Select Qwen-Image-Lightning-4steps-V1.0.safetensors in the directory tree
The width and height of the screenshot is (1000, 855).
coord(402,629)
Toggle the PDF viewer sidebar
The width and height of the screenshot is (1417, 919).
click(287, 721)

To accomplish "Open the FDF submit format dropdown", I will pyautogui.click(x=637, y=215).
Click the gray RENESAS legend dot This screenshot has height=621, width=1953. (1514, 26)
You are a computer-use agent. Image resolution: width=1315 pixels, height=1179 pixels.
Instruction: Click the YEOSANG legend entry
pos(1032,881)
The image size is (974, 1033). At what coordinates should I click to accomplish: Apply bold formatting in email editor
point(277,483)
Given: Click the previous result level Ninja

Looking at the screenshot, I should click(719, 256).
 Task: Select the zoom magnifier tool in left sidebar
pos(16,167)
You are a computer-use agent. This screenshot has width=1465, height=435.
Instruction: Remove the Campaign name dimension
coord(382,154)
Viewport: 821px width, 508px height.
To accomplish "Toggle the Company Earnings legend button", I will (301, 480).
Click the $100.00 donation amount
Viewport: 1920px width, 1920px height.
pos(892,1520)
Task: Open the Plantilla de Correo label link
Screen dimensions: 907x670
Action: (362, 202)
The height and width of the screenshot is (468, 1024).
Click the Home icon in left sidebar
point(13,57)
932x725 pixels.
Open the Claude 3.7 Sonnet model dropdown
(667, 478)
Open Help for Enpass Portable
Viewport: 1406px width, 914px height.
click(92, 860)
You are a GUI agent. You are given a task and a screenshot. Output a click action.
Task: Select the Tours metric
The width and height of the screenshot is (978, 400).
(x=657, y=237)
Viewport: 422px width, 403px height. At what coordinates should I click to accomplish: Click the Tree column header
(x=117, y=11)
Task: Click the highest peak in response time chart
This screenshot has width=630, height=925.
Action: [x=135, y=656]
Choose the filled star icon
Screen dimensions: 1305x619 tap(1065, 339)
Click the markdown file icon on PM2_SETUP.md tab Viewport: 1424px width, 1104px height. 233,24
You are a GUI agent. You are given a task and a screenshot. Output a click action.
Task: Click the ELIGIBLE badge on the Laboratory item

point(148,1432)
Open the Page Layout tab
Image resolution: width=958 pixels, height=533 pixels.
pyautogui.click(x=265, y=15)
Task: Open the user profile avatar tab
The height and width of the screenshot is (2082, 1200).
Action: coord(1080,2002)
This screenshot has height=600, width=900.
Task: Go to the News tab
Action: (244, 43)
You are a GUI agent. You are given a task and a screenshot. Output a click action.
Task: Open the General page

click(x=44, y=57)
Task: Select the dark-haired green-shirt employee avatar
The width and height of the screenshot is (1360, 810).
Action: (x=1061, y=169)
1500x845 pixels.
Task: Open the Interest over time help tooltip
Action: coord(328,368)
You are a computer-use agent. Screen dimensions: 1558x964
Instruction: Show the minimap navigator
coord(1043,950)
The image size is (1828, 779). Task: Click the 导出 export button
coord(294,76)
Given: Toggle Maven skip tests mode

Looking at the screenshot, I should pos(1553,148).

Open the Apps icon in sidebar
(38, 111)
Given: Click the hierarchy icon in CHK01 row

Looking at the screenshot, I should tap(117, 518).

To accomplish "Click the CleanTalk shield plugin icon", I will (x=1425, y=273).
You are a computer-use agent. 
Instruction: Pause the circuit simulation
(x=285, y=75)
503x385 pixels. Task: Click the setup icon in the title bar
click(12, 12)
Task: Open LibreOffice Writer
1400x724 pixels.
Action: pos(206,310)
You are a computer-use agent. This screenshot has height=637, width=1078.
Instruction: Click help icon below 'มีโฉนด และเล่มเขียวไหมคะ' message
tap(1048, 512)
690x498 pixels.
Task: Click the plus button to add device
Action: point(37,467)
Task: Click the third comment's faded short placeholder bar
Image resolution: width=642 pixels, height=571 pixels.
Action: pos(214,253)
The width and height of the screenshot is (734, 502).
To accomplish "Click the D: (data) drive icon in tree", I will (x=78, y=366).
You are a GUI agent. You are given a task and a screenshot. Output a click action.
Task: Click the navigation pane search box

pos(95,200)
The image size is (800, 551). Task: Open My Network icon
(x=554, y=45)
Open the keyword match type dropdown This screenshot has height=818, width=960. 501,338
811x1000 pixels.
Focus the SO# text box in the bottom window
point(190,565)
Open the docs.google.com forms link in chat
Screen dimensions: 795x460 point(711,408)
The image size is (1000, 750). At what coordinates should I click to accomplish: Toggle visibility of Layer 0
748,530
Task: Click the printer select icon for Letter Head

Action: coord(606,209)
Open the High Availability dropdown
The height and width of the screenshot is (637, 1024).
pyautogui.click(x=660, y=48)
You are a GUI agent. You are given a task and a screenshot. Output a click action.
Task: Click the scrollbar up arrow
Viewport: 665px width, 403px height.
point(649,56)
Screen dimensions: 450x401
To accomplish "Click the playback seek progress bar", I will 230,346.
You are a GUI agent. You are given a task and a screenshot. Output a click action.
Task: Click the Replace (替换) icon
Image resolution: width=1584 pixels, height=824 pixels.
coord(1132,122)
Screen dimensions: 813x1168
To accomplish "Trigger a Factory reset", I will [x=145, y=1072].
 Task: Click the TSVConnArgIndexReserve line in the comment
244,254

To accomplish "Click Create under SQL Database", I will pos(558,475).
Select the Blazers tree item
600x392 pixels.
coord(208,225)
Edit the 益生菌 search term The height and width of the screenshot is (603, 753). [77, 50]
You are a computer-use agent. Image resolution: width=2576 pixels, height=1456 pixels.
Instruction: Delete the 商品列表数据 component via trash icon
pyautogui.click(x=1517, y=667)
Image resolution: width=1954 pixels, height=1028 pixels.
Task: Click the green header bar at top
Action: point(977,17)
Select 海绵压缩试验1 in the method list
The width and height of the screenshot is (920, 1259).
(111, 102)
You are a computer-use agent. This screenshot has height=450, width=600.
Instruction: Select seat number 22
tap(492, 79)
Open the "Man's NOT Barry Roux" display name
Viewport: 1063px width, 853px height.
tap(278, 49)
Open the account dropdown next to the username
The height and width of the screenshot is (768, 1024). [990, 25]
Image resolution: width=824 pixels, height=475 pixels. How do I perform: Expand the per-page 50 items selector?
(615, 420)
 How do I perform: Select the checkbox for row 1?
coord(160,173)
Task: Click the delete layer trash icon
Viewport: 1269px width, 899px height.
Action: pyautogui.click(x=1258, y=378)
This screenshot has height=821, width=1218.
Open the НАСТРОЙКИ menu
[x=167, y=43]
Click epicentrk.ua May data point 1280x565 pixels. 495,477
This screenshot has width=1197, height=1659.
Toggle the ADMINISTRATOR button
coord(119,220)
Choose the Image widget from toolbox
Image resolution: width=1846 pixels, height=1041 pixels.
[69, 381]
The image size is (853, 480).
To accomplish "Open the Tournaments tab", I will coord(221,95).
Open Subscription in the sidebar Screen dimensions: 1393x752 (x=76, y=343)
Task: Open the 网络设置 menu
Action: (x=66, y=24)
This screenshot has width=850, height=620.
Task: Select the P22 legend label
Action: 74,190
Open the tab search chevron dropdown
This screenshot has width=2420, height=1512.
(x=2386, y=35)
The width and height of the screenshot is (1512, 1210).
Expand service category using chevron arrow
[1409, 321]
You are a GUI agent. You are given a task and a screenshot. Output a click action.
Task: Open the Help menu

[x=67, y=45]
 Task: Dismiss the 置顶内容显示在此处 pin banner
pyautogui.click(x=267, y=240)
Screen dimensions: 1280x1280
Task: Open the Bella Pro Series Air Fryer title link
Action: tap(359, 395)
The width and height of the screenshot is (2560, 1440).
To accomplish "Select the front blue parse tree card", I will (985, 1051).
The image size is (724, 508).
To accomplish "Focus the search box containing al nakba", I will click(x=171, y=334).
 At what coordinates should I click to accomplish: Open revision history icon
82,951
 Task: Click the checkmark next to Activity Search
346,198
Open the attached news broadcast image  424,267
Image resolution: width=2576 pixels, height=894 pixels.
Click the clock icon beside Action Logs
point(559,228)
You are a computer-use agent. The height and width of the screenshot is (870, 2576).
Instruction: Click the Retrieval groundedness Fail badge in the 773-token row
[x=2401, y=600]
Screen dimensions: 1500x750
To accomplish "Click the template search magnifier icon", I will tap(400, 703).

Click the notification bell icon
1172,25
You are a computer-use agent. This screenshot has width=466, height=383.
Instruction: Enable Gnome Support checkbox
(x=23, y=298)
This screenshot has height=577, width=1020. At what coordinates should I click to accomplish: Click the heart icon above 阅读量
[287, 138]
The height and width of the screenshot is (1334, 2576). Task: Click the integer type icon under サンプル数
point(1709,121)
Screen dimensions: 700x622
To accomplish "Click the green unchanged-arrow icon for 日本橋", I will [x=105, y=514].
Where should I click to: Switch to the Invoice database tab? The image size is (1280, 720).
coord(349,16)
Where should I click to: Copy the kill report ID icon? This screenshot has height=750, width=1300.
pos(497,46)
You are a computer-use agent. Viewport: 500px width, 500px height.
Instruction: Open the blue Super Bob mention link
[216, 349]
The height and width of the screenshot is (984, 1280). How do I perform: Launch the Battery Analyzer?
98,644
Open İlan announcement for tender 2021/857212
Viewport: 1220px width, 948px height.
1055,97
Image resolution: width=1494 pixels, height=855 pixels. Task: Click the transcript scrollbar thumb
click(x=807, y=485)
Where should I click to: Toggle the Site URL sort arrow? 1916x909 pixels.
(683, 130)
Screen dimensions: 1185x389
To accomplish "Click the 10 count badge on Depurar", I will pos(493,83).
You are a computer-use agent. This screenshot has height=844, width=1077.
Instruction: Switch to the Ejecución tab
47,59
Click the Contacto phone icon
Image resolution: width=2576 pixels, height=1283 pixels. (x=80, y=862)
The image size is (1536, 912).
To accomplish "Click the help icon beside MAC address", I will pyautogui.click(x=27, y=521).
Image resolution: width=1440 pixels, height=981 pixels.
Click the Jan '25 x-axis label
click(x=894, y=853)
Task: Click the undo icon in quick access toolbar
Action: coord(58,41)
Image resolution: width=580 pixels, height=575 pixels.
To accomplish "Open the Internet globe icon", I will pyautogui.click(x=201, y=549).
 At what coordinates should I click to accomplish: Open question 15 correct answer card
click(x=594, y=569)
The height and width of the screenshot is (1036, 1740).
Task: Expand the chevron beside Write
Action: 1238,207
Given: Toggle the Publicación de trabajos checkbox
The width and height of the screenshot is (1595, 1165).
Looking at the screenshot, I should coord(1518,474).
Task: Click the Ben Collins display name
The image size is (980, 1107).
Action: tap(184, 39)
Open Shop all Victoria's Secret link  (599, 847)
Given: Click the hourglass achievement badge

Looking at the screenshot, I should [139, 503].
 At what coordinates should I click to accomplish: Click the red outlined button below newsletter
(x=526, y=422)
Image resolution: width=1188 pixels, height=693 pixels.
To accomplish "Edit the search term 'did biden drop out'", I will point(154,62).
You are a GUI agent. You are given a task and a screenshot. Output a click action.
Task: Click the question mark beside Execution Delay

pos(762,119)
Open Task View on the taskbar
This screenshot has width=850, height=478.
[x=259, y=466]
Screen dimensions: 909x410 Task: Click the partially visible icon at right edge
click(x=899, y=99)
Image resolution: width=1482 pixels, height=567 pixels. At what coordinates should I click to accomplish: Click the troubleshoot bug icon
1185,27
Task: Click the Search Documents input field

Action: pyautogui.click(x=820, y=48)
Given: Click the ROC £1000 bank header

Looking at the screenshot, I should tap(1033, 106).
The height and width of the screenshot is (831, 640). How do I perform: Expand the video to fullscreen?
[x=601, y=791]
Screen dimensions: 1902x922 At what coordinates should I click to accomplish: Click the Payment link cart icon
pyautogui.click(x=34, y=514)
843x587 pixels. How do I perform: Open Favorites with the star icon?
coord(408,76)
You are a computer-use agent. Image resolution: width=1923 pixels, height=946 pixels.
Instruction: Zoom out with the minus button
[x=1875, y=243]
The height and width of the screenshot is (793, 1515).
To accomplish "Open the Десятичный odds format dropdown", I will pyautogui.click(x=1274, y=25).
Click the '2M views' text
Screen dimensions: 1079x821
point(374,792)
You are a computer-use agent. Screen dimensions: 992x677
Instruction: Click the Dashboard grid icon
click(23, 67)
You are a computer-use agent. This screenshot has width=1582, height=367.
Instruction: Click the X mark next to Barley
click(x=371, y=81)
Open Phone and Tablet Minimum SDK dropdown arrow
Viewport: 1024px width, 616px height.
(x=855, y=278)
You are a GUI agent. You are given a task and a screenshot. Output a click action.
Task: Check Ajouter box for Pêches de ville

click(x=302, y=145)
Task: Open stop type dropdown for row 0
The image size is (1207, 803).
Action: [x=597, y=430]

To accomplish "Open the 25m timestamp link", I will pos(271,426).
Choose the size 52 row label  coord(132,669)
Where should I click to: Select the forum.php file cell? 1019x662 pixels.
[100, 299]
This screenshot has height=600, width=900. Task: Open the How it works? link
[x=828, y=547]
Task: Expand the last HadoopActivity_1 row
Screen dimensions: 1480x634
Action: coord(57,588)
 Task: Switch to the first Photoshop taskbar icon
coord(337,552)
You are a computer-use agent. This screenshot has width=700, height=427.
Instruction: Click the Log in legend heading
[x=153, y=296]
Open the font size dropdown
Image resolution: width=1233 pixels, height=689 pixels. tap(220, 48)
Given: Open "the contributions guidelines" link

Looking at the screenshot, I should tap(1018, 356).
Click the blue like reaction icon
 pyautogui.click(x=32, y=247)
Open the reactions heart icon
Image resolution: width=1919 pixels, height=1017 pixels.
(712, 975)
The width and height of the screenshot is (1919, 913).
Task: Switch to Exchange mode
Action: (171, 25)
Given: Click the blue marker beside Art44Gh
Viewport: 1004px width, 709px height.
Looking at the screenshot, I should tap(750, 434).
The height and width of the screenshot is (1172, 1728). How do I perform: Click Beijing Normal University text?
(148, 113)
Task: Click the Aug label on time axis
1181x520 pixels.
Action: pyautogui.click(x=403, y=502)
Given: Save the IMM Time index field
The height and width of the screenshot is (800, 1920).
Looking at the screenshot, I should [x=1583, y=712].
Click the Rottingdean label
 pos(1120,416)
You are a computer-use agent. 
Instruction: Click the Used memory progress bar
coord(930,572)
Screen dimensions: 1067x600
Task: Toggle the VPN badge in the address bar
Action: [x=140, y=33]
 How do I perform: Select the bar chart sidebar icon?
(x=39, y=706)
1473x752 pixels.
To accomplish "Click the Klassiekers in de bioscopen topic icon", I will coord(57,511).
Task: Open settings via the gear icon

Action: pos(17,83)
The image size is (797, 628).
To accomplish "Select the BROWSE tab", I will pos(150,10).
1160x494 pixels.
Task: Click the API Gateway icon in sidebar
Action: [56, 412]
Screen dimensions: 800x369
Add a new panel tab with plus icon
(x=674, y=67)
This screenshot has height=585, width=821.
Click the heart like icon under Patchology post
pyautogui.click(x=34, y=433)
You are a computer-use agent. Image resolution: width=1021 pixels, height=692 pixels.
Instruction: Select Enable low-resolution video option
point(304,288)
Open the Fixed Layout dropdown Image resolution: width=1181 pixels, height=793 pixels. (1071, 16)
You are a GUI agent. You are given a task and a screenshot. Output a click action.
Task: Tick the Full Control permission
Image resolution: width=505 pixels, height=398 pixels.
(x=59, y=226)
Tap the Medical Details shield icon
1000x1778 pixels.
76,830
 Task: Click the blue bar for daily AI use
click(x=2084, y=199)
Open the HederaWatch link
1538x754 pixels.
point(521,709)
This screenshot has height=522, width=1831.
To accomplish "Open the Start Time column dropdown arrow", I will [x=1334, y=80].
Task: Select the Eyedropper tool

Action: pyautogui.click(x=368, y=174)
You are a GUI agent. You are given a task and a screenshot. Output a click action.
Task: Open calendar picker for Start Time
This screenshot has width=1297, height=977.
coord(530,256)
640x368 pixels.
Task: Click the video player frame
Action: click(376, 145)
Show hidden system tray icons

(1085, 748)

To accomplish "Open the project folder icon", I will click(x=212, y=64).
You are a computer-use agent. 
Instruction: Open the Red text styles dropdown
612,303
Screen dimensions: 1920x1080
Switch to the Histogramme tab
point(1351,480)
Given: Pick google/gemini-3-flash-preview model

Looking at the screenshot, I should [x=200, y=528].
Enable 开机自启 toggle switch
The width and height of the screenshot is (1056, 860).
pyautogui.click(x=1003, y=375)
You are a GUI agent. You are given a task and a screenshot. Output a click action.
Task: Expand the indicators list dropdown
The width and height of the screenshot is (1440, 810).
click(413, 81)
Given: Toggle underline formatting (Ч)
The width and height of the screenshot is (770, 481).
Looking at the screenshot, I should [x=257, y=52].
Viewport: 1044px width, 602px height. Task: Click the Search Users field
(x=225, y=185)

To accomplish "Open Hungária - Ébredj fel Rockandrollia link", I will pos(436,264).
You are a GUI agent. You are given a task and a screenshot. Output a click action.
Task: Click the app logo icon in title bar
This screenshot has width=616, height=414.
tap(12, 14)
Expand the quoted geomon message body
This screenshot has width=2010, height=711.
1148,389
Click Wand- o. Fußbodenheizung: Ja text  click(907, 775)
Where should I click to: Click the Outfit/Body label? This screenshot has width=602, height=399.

———

**Task brief:** The answer should consist of every line above in which "Start" appears.

**Your solution:**
To accomplish "Open the Start Time column dropdown arrow", I will [x=1334, y=80].
Task: Open calendar picker for Start Time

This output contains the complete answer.